UV induced responses of the human epidermal IGF system: impaired anti-apoptotic effects of IGF-I in HaCaT keratinocytes.

The insulin-like growth factor receptor (IGF-IR) is critical in epidermal development and IGF binding protein-3 (IGFBP-3), a modulator of cellular activity with or without IGF-dependence, co-localises with epidermal IGF-IRs. We have investigated whether the greater UV susceptibility of a human keratinocyte cell line (HaCaT) in comparison to normal human keratinocytes (NHKs) may involve differences in the IGF system. At 24 h after UV (960 mJ/cm(2) UVB), in comparison to NHKs, HaCaT keratinocytes exhibited significantly higher levels of apoptosis, refractoriness to IGF-I treatment and reduced IGF-IR phosphorylation.
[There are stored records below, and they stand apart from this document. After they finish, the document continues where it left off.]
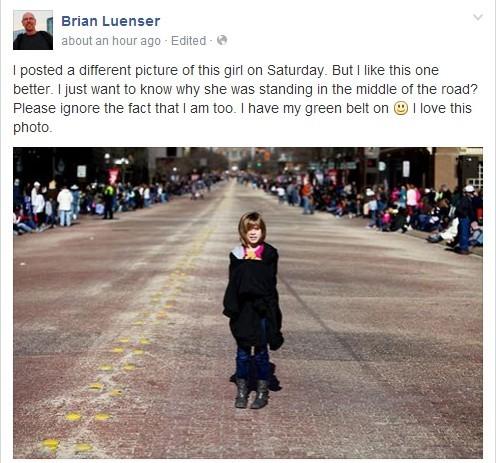Image resolution: width=496 pixels, height=463 pixels.
Task: Open the 'about an hour ago' timestamp
Action: pyautogui.click(x=111, y=41)
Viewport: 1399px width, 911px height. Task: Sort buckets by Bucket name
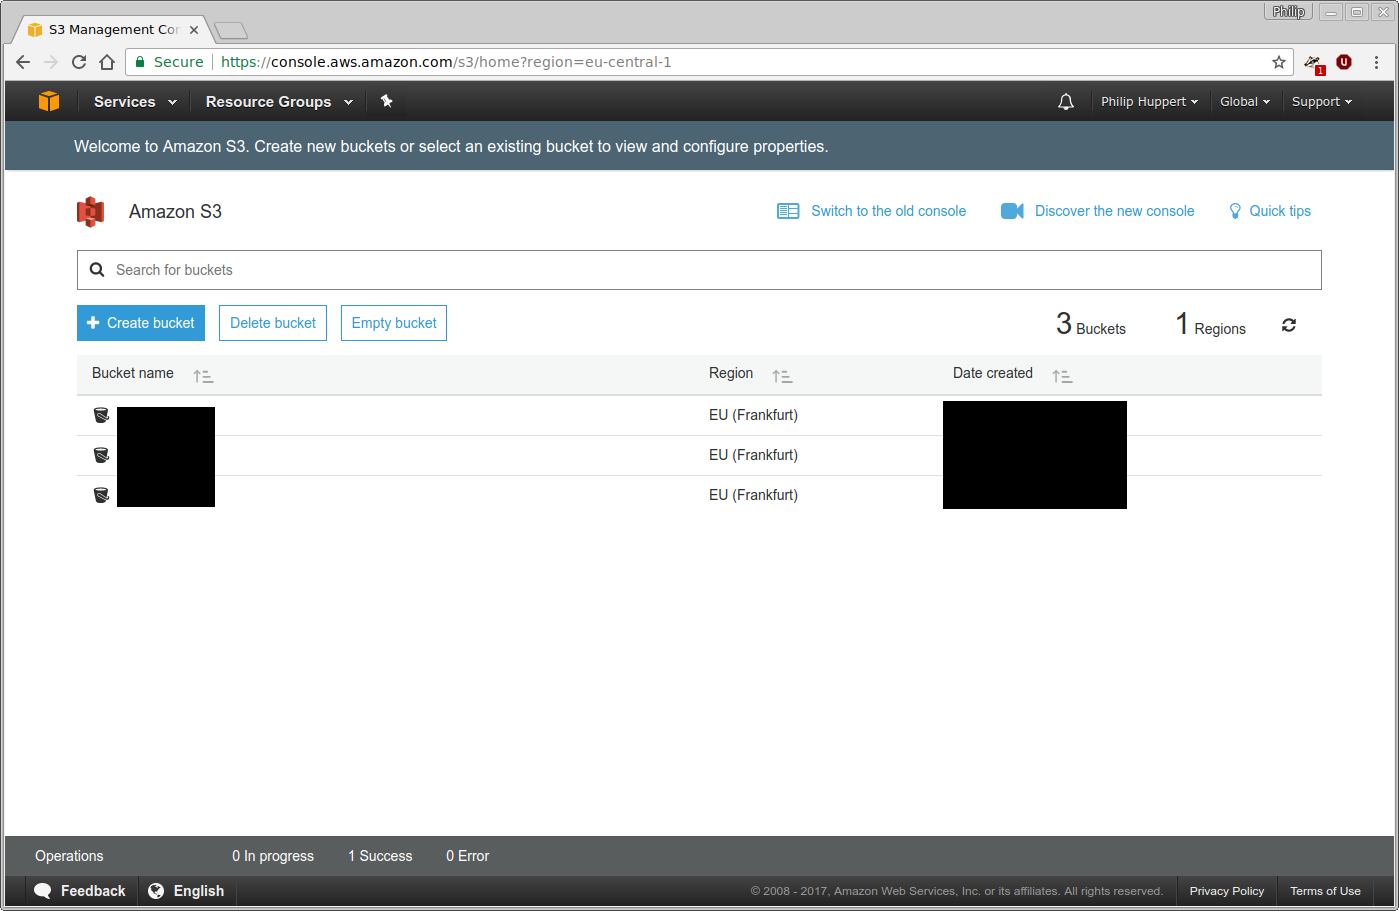[x=203, y=376]
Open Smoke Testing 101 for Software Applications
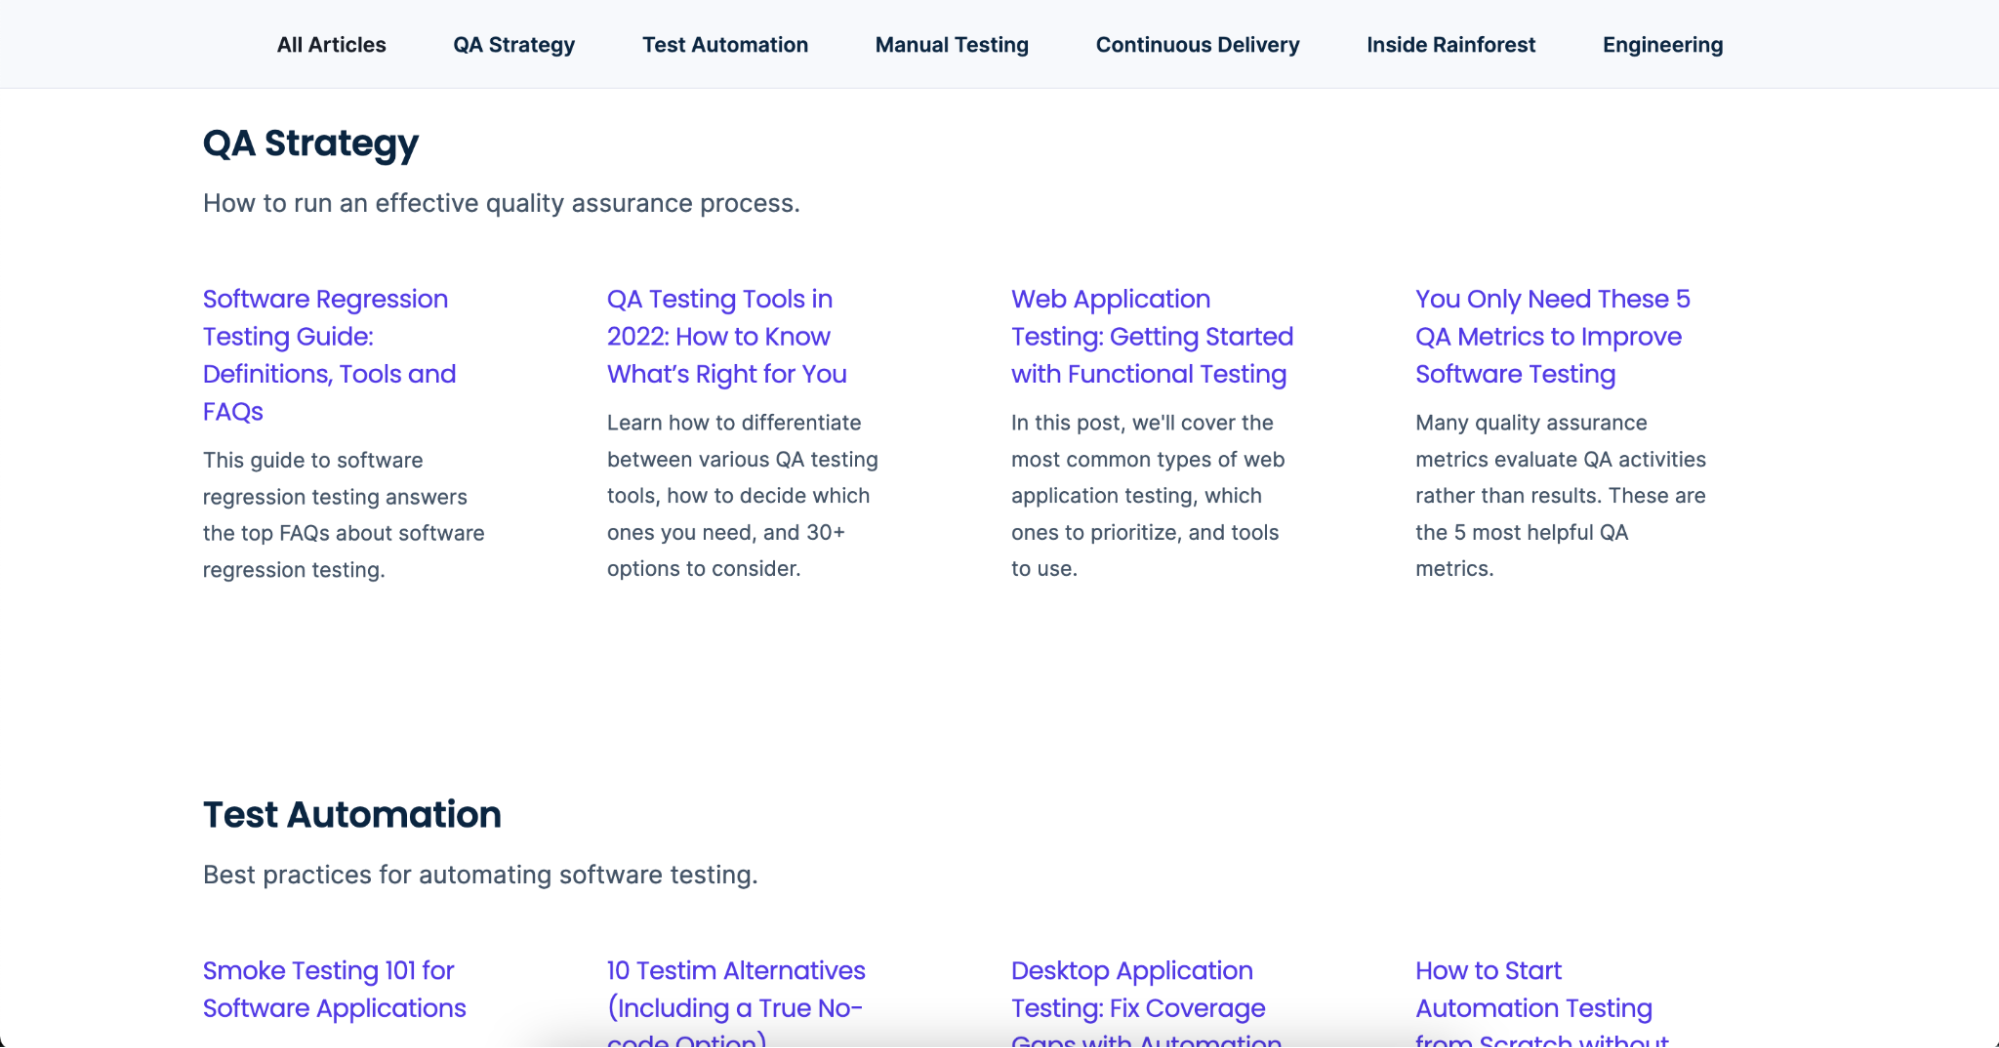This screenshot has width=1999, height=1048. (334, 989)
Secreted, intact IGFBP-3 (38-42 kDa) and IGFBP-3 mRNA abundance were reduced in HaCaT keratinocytes, but not consistently altered in NHKs. Immunoreactive IGFBP-3 fragments (16-11 kDa) were detected in both UV-exposed cultures. These data suggest that an altered IGF system contributes to HaCaT keratinocyte UV susceptibility and that following UV insult the IGF system may enhance keratinocyte viability and contribute to a return to epidermal homeostasis.